Vor den Taliban ist die junge Frau bereits zweimal geflohen. Einmal als Kind, als die radikal islamistische Terrorgruppe das erste Mal die Macht übernahm. Mit ihren Eltern, zwei Lehrern, die sie als "gläubig, aber weltoffen" beschreibt, und ihren Geschwistern flüchtete sie nach Pakistan und kehrte erst 2002, ein Jahr nach dem "11. September", zurück. "In Afghanistan kam endlich ein neuer Wind auf, als die Taliban verschwanden, es gab mehr Freiheiten, die Gesellschaft veränderte sich - auch für uns Frauen."
Von der Bundeswehr ausgeflogen
Karimi, die der Volksgruppe der Tadschiken angehört, macht ihren Schulabschluss, studiert "Islamic law". 2010 hat sie ihren Uniabschluss in der Tasche. Sie arbeitet für eine norwegische Nichtregierungsorganisation, später für die Deutsche Gesellschaft für internationale Zusammenarbeit in Kabul. Als die Taliban im Sommer 2021 die Hauptstadt besetzen, muss sie ein zweites Mal fliehen. Als sogenannte Ortskraft wird sie mit Mann und Kindern von der Bundeswehr ausgeflogen.
"Sie haben unser Leben gerettet", sagt Karimi dankbar - und fügt nachdenklich an: "Der Westen war unsere Hoffnung auf ein besseres Leben in Afghanistan. Besonders wir Frauen fühlten uns verraten." Die Sehnsucht nach ihrem Land, nach Eltern und Geschwistern sei groß, sagt Karimi. Dennoch sei sie glücklich. "Hier bin ich frei."

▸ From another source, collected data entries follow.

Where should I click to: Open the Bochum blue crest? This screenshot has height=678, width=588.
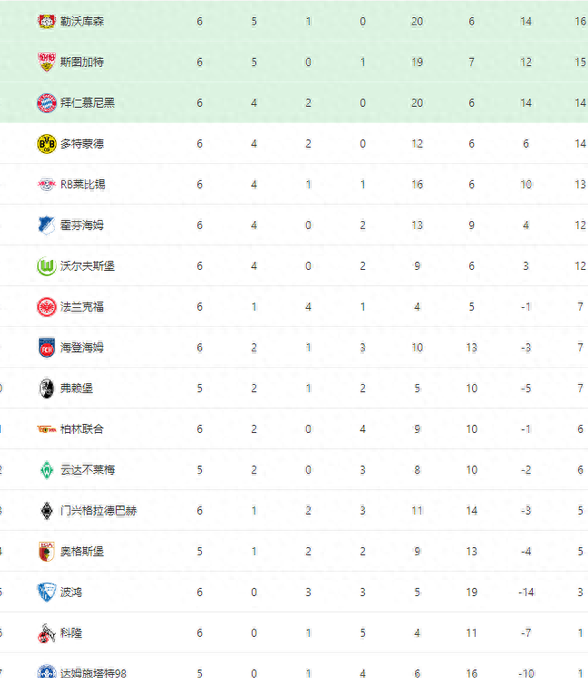46,592
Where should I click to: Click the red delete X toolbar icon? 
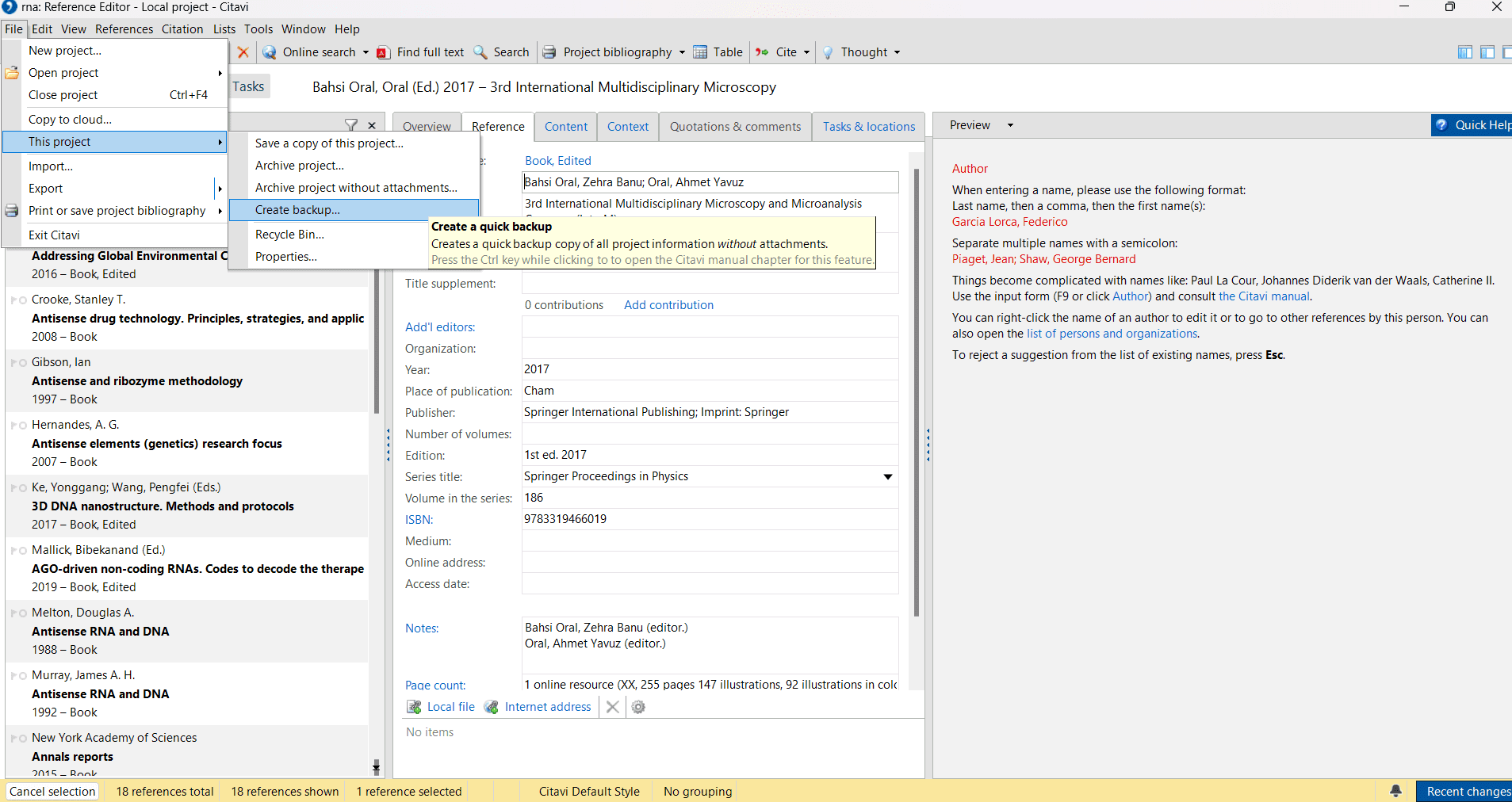pos(243,52)
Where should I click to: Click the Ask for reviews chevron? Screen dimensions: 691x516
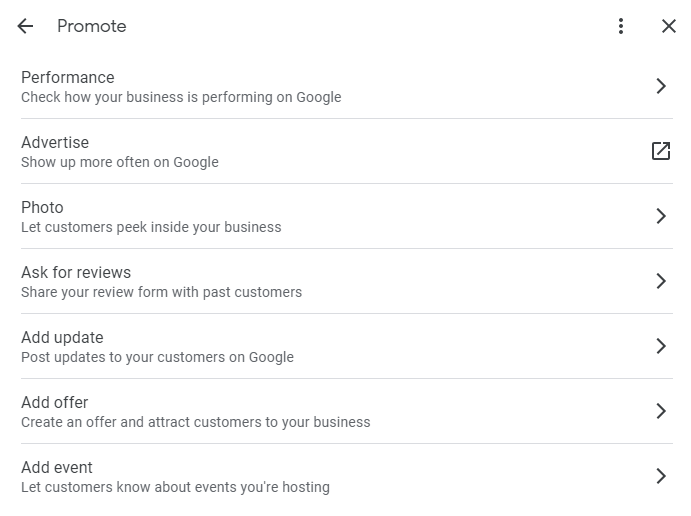pyautogui.click(x=660, y=281)
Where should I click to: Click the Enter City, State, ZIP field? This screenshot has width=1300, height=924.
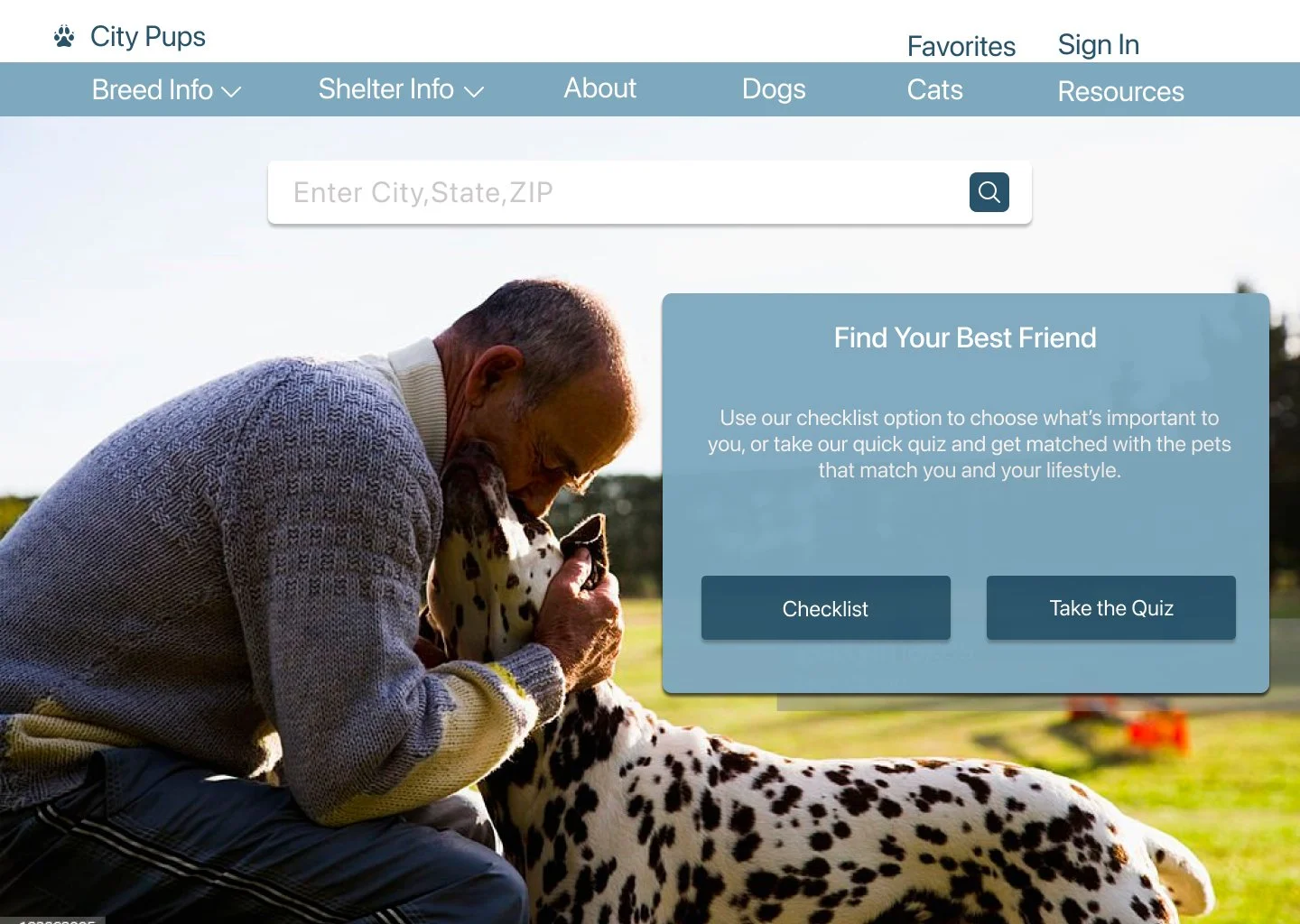click(618, 192)
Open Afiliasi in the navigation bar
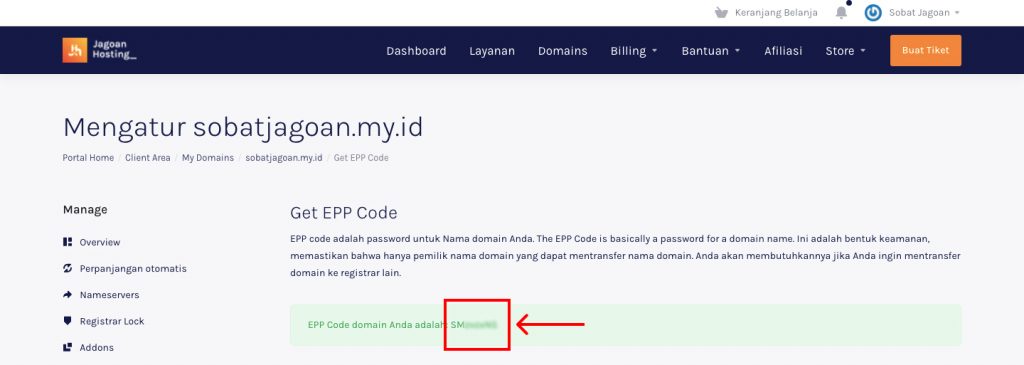1024x365 pixels. click(x=783, y=51)
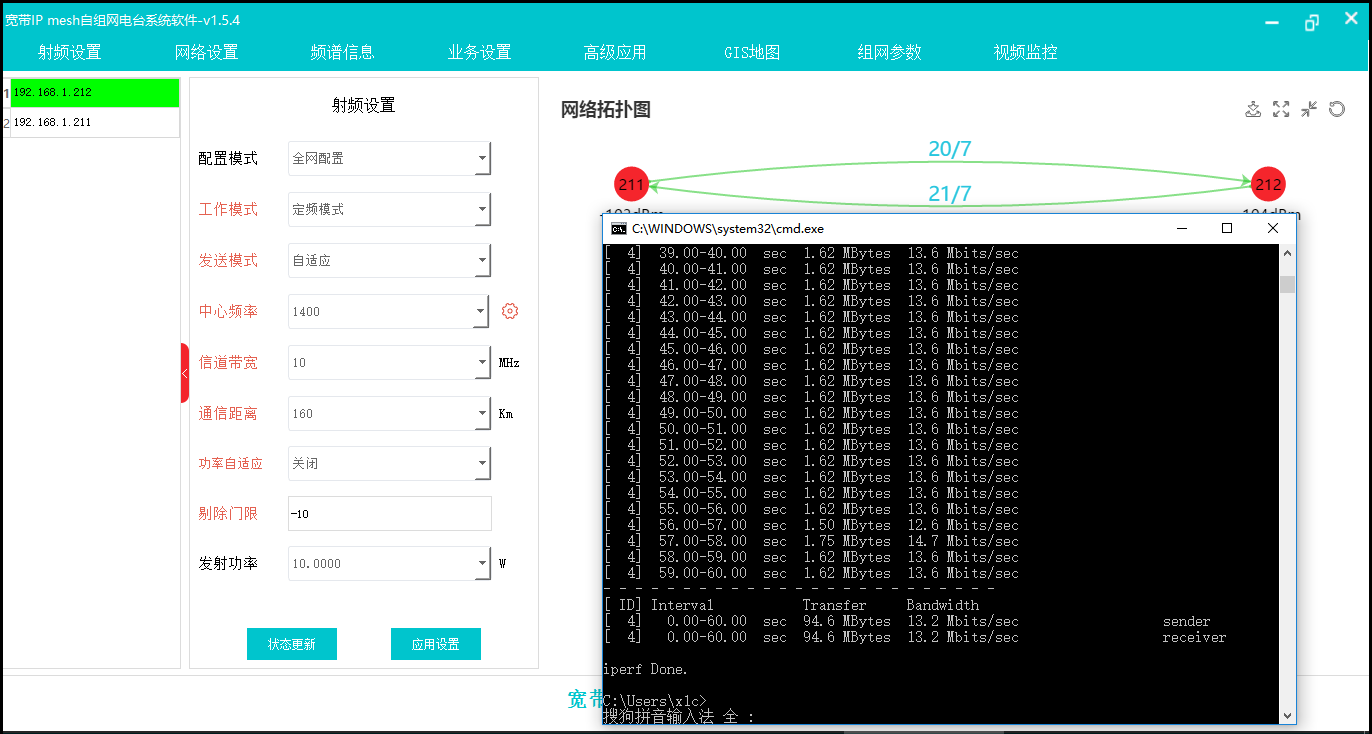Select red node 212 in topology
The image size is (1372, 734).
[1268, 184]
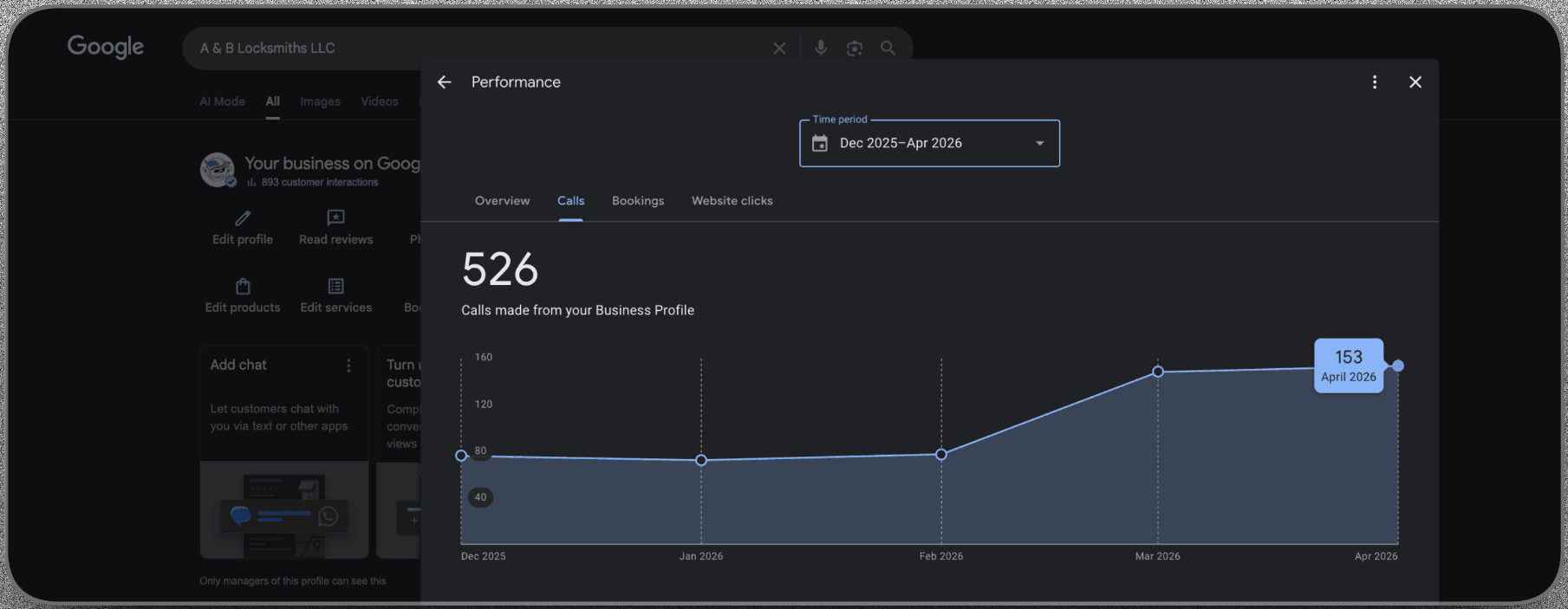Clear the search box with X icon

(x=779, y=49)
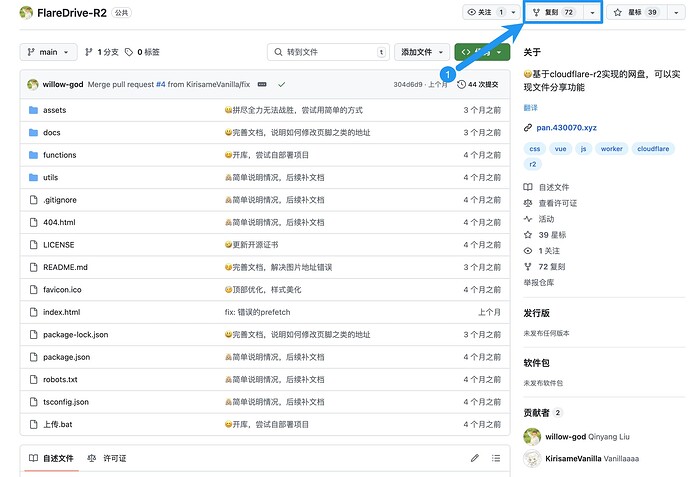The image size is (690, 477).
Task: Open the 44 commits history
Action: pyautogui.click(x=479, y=84)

Welt soll die Frauen in Afghanistan nicht vergessen
Nach dem Bericht der Weltbank von letztem Jahr schreitet die weltweite Gleichberechtigung von Frauen und Männern nur sehr langsam voran. Laut der Entwicklungsbank mit Sitz in Washington D.C. dauert es bei der derzeitigen Reformgeschwindigkeit noch mindestens 50 Jahre, bis Frauen und Männer rechtlich gleichgestellt sind. 190 Volkswirtschaften hat die Weltbank in puncto Frauenrechte unter die Lupe genommen. Deutschland liegt mit Ländern wie Belgien, Dänemark, Frankreich weit vorn. Afghanistan bildet mit dem Westjordanland, Jemen und dem Iran das Schlusslicht.
Karimi weiß, dass auch in Deutschland nicht alles rosarot ist. "Ich habe gelesen, dass Männer für die gleiche Tätigkeit mehr Gehalt bekommen", sagt sie. Natürlich sei das ungerecht und müsse sich ändern. Aber sie wünsche sich eben auch, dass die Welt die Frauen in Afghanistan nicht vergisst. "Sie werden ihrer fundamentalen Grundrechte beraubt."